**Data to use**:
◇ ◇ ◇ ◇
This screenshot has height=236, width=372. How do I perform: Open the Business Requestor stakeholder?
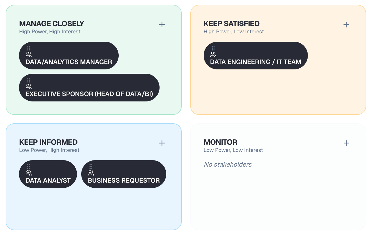pos(124,180)
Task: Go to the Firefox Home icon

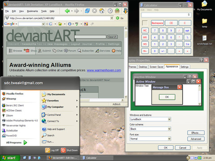Action: tap(102, 11)
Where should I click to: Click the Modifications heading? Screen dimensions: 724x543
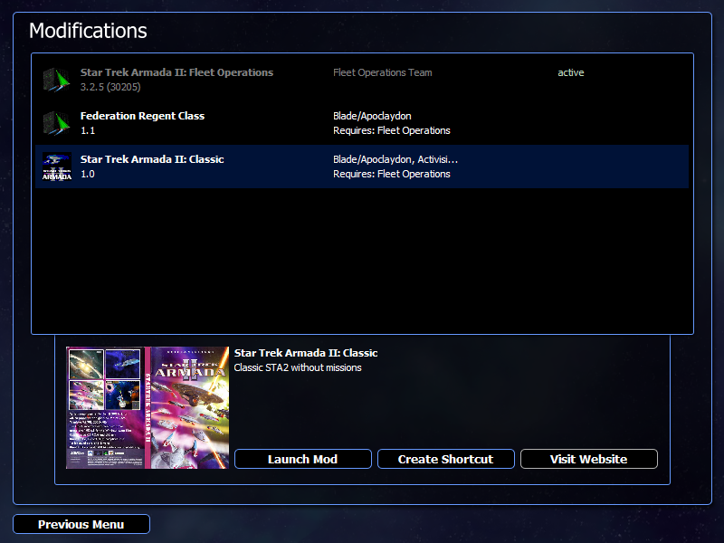point(88,31)
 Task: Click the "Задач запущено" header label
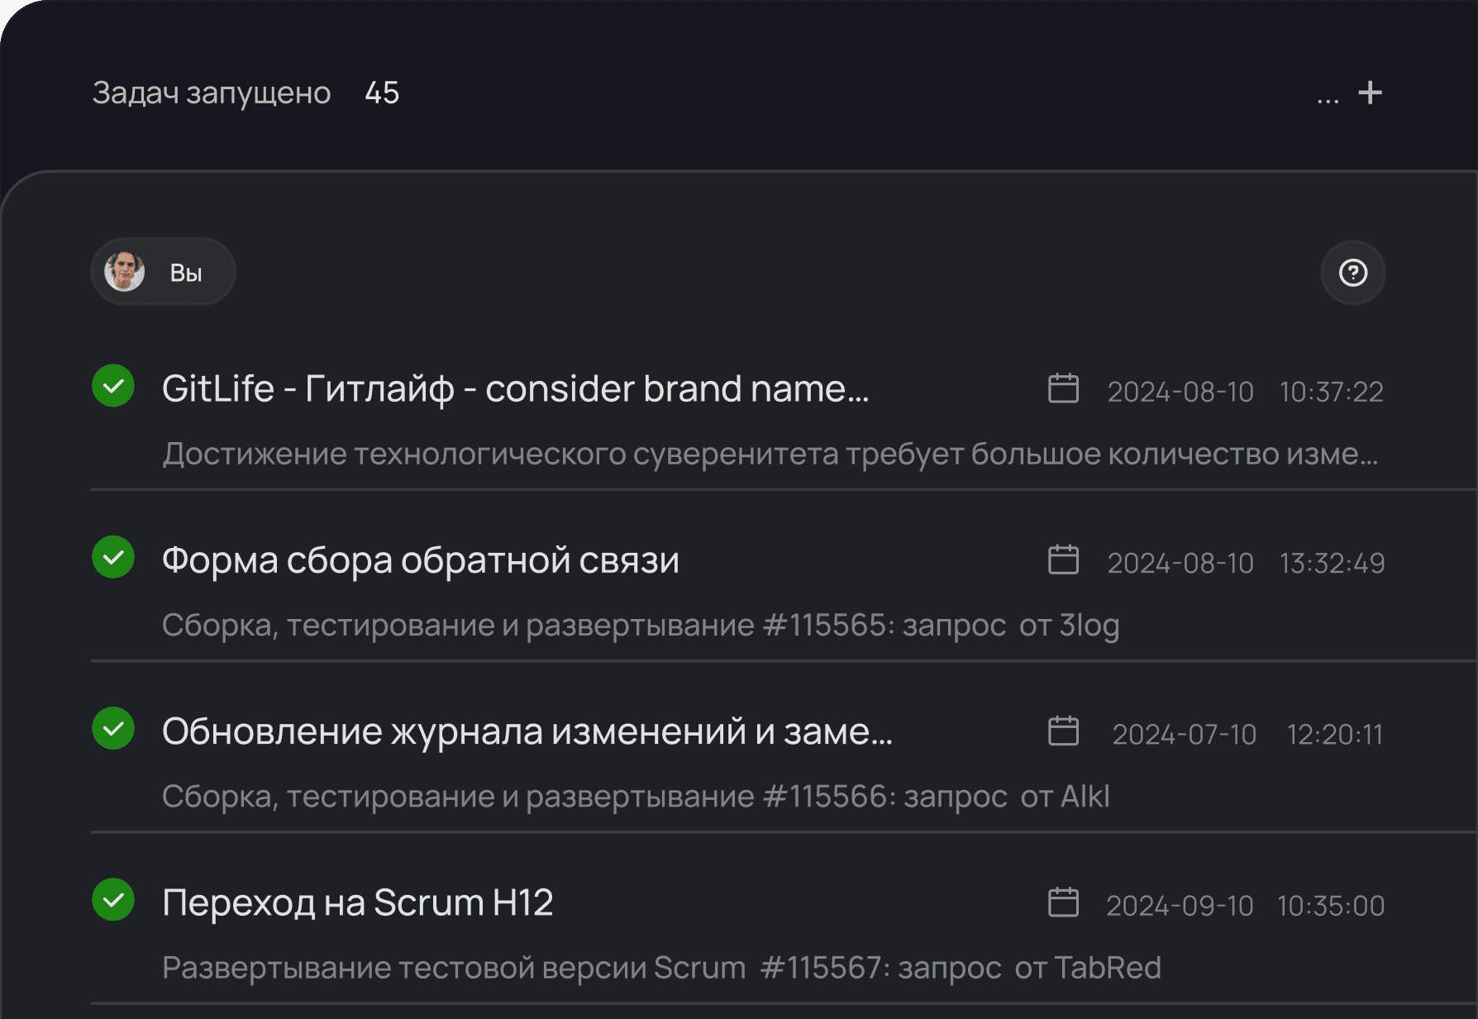tap(212, 93)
◇ ◇ ◇ ◇
**What the task requires**: Pictures within the entries must not be reproduced; everything else is to be restated verbatim.

**Completed exercise**:
This screenshot has height=236, width=372. How do I perform: Open the Business Requestor stakeholder?
pos(124,180)
Task: Go to the Firefox Home icon

Action: tap(102, 11)
Where should I click to: Click the Modifications heading? Screen dimensions: 724x543
point(88,31)
 Task: Click the "Задач запущено" header label
tap(212, 93)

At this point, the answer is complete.